PROBLEM DETAILS - Copy out every line of the data where the word "sign" is found.

DATA SECTION -
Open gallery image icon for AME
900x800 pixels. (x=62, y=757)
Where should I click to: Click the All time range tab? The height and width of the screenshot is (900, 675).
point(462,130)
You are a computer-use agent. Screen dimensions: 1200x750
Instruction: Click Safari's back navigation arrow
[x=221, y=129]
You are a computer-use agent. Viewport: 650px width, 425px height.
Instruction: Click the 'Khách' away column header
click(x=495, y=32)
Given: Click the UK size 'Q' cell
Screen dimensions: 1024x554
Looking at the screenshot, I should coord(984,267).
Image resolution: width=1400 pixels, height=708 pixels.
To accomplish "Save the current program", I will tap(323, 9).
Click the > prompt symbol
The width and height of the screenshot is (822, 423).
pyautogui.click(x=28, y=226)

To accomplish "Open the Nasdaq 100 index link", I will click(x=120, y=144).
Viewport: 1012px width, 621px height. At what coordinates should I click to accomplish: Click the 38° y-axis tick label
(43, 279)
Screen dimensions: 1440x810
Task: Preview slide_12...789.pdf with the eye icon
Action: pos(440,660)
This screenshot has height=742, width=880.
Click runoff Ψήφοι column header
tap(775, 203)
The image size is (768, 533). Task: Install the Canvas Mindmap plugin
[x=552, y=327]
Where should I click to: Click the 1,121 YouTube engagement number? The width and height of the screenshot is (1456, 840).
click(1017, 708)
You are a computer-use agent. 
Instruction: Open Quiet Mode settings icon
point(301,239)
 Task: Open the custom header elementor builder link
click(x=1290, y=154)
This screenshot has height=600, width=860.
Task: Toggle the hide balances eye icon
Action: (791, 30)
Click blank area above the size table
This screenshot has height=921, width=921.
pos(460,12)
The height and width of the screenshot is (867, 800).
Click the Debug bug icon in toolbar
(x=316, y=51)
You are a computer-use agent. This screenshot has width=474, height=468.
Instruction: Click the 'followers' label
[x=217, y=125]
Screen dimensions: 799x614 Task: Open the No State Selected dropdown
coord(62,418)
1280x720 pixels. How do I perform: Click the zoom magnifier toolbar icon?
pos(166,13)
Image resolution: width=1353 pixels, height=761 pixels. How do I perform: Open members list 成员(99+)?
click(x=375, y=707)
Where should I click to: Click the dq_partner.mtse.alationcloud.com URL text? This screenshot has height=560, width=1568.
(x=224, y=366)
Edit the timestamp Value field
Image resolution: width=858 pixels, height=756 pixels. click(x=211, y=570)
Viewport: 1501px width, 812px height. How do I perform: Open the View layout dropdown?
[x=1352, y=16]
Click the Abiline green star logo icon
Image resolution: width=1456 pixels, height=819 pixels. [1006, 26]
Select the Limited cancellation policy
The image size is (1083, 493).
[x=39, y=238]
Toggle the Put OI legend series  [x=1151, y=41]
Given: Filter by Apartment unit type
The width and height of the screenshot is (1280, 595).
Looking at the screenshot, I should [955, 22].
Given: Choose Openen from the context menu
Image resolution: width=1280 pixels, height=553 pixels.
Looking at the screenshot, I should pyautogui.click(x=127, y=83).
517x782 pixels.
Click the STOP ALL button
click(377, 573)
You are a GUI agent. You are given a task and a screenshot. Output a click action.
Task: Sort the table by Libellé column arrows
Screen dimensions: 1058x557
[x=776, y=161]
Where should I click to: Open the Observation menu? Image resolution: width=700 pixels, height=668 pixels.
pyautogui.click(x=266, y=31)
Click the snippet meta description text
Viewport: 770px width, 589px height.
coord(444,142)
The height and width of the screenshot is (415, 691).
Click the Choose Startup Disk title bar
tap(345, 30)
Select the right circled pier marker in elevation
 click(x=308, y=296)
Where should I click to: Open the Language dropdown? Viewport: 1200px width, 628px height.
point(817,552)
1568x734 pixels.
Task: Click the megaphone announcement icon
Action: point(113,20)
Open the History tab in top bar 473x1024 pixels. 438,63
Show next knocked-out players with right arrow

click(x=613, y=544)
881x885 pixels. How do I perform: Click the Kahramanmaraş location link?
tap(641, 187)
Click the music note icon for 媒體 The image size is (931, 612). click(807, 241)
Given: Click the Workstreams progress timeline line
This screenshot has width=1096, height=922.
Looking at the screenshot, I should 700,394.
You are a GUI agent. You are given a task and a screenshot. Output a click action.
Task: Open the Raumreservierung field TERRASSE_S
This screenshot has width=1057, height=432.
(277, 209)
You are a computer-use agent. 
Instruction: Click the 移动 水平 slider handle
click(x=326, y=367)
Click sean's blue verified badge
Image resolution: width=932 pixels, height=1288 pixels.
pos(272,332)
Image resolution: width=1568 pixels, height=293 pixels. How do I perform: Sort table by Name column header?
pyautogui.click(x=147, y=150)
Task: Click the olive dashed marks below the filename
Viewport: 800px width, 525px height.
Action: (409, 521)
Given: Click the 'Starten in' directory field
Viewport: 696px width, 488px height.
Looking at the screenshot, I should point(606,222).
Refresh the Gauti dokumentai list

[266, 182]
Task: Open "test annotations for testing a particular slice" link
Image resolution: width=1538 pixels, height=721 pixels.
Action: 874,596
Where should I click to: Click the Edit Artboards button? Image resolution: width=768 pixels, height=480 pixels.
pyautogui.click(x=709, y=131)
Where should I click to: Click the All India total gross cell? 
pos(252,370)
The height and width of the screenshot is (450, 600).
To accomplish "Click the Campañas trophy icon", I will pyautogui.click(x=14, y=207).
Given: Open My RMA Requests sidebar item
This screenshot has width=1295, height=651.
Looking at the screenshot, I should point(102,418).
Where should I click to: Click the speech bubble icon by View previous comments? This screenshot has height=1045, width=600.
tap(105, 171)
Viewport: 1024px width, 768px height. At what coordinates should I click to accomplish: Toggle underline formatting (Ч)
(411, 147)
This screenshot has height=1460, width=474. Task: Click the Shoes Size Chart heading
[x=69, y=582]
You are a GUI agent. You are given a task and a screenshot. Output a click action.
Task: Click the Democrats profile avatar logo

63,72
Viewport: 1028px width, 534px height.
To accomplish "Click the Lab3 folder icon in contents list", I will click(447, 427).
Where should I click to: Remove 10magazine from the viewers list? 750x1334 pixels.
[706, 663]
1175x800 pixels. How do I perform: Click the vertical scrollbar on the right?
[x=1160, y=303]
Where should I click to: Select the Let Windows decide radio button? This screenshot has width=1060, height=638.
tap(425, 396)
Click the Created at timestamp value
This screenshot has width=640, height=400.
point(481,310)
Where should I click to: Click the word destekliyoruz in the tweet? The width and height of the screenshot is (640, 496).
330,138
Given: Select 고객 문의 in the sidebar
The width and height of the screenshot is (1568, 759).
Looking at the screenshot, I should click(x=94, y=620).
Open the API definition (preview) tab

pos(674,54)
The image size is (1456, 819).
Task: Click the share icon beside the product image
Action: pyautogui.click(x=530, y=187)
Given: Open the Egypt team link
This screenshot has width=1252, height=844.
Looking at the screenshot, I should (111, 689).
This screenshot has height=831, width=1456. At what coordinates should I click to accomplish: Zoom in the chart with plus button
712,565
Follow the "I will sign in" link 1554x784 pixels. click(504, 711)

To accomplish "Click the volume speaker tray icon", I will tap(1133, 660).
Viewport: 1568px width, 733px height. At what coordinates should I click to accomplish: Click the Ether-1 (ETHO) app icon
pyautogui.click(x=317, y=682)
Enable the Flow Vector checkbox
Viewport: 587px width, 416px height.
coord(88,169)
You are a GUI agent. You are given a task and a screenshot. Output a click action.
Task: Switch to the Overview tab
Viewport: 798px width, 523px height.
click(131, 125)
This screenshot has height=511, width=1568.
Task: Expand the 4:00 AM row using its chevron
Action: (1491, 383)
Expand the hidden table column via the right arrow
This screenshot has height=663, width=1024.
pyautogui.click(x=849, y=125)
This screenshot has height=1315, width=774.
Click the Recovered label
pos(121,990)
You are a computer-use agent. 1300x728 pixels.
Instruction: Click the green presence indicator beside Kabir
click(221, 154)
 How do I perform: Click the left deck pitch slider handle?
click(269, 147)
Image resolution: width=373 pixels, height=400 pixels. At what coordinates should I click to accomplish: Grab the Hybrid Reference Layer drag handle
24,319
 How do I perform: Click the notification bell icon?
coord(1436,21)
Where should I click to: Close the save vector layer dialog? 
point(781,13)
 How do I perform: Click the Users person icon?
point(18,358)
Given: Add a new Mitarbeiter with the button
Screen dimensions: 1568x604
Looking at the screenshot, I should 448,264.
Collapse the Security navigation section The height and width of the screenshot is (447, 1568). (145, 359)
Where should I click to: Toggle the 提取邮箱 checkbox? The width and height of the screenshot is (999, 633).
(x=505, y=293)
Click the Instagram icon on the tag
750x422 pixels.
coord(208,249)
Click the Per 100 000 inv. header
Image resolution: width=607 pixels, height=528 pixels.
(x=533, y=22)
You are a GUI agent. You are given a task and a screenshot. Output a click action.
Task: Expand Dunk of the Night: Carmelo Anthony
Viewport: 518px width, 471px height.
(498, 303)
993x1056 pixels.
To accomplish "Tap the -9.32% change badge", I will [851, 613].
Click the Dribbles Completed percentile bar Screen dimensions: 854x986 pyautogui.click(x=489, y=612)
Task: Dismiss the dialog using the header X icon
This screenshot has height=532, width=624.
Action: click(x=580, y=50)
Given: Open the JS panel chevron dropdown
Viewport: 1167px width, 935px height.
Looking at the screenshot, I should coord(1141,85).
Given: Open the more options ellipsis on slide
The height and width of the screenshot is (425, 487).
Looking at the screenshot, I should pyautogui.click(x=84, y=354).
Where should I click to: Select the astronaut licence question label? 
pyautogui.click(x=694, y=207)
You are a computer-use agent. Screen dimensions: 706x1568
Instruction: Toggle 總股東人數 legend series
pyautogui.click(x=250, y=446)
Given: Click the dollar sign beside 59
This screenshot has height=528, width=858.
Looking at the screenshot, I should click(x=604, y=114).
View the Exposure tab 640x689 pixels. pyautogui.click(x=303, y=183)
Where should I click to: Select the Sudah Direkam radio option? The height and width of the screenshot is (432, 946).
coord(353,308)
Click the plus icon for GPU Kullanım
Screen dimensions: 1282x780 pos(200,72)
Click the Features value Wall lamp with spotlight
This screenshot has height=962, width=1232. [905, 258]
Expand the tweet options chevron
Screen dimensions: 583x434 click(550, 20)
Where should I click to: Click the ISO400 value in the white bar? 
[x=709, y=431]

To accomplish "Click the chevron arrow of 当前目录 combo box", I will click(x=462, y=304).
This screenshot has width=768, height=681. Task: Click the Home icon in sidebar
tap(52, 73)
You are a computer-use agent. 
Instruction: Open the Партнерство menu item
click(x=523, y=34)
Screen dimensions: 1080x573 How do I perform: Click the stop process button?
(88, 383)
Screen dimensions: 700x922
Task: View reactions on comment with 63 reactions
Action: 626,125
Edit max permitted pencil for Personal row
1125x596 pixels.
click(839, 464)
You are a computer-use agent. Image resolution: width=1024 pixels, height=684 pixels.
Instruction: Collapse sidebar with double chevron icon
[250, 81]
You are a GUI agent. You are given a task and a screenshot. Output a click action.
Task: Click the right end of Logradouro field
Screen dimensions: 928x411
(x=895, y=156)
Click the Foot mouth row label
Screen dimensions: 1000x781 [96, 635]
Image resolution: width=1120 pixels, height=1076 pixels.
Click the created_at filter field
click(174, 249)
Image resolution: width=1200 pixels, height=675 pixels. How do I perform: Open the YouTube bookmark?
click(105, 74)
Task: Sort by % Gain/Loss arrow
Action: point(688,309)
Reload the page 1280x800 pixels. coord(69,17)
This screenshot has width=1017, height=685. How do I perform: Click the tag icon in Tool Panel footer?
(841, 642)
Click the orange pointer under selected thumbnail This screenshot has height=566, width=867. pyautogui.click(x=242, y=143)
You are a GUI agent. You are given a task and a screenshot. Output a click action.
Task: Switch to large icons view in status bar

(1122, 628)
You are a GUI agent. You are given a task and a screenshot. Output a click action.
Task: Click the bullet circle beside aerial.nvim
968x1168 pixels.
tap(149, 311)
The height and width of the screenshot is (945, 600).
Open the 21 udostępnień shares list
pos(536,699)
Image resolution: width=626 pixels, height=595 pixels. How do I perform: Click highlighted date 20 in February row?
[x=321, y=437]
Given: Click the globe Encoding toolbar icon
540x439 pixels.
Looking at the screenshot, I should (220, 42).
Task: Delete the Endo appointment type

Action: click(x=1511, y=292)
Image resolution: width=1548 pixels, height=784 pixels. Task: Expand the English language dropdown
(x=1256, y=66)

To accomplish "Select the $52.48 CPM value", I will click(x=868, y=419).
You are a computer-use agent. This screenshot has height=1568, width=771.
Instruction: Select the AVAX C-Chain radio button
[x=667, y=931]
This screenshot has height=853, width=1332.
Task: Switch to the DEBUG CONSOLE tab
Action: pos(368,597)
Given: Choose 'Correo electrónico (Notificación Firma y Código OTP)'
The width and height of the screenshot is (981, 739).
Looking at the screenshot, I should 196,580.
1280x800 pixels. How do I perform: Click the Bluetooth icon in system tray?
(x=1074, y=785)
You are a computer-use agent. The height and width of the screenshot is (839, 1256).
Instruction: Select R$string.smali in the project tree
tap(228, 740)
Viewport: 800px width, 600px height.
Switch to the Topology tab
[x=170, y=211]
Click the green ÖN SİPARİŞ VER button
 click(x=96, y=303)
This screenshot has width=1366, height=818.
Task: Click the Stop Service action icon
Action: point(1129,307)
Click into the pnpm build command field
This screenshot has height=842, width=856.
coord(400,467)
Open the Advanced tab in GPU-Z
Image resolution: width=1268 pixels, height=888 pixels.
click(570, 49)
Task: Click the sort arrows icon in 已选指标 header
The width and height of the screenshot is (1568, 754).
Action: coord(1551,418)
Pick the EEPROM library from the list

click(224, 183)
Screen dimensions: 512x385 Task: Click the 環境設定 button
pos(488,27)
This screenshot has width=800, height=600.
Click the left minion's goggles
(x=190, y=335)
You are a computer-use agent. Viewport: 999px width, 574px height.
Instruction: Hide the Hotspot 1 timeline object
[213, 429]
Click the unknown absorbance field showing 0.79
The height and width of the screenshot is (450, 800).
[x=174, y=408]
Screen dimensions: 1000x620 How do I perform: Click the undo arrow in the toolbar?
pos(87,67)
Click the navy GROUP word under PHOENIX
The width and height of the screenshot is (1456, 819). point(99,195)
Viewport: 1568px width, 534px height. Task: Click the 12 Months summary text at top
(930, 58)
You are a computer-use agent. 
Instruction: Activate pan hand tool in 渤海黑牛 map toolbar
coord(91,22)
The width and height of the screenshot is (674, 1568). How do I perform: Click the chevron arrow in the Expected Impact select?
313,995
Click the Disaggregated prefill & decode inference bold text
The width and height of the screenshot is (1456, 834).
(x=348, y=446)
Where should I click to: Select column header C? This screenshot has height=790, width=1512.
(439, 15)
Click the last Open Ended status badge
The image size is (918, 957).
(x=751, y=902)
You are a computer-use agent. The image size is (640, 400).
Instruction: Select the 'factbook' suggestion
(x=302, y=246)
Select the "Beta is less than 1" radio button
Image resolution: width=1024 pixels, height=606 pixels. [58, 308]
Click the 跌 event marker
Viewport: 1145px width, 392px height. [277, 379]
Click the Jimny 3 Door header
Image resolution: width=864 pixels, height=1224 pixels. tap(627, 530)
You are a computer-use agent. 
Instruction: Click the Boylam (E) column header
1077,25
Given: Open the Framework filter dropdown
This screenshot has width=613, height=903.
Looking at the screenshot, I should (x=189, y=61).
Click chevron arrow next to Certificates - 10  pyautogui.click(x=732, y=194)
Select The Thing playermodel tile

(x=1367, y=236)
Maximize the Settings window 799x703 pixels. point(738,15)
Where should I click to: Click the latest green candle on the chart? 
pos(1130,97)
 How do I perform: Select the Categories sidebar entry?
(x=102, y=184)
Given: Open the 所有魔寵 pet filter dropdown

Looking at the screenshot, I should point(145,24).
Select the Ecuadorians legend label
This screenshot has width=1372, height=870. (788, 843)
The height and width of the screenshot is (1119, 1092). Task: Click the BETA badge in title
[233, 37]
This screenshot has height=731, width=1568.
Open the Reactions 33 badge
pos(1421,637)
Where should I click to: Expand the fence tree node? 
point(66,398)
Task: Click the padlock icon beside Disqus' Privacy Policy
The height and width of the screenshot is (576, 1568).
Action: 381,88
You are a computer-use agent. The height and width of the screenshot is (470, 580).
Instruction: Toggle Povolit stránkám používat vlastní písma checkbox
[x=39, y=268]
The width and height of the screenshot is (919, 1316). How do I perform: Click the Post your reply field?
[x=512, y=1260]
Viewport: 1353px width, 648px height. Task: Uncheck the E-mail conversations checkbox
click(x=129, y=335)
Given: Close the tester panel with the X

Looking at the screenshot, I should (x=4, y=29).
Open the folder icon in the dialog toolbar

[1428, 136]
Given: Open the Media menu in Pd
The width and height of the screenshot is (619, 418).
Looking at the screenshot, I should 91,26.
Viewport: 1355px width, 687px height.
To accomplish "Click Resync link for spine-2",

RESPONSE FOR THIS EXERCISE -
Follow the "I will sign in" link 1554x784 pixels. click(504, 711)
Given: Click the dollar sign beside 59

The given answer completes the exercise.